### Instruction 1
Reproduce a passage from the run instructions for the collimator script verbatim. Begin at the words "3. upon prompt" and stop after "is going on.".
### Instruction 2
In the run instructions for the collimator script, what value should be entered at the prompt for the number of grid nodes per unit square area?

To run the code, please do the following:
  1. run "Pixelize_Collimator_Aperture_v4.m"
  2. upon promp select the folder containing the curve "26-Jul-2018_A170258.txt"
  3. upon prompt click on the curve file name "26-Jul-2018_A170257.txt"
  4. upon prompt enter 1 for the number of nodes (of the Grid) per unit square area. This data can be any positive number (not necessaily integer). If there are too many points per unit square area then it becomes hard to see what is going on.
  5. the program will stop on line 155 of script "Pixelize_Collimator_Aprture_v4.m"

### Rows

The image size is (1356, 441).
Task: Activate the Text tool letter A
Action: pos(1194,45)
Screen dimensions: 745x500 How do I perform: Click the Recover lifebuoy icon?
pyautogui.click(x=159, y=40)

...

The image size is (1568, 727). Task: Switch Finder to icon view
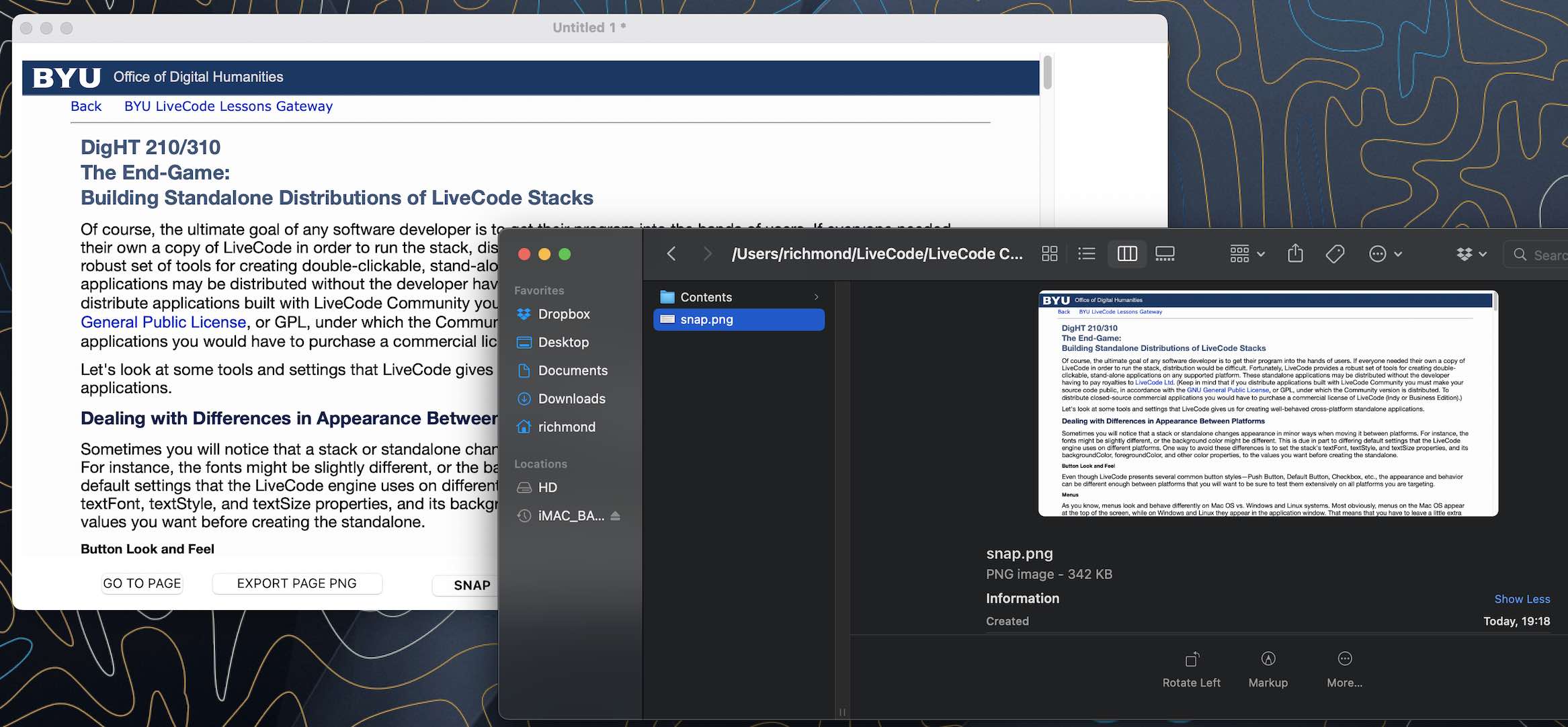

* * *

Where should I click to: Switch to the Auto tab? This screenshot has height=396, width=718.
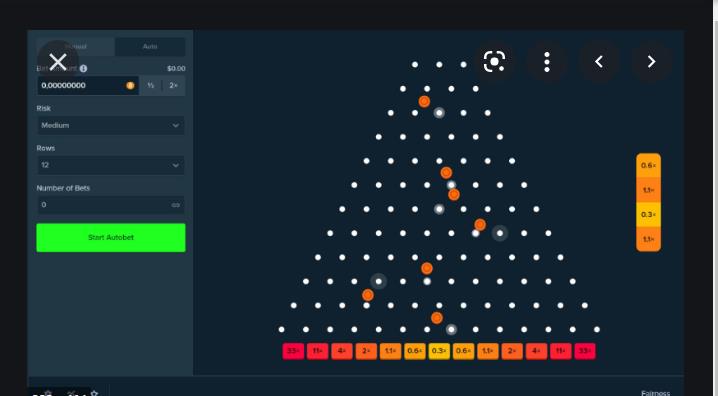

### Task output 1
3. upon prompt click on the curve file name "26-Jul-2018_A170257.txt"
  4. upon prompt enter 1 for the number of nodes (of the Grid) per unit square area. This data can be any positive number (not necessaily integer). If there are too many points per unit square area then it becomes hard to see what is going on.

### Task output 2
Enter 1.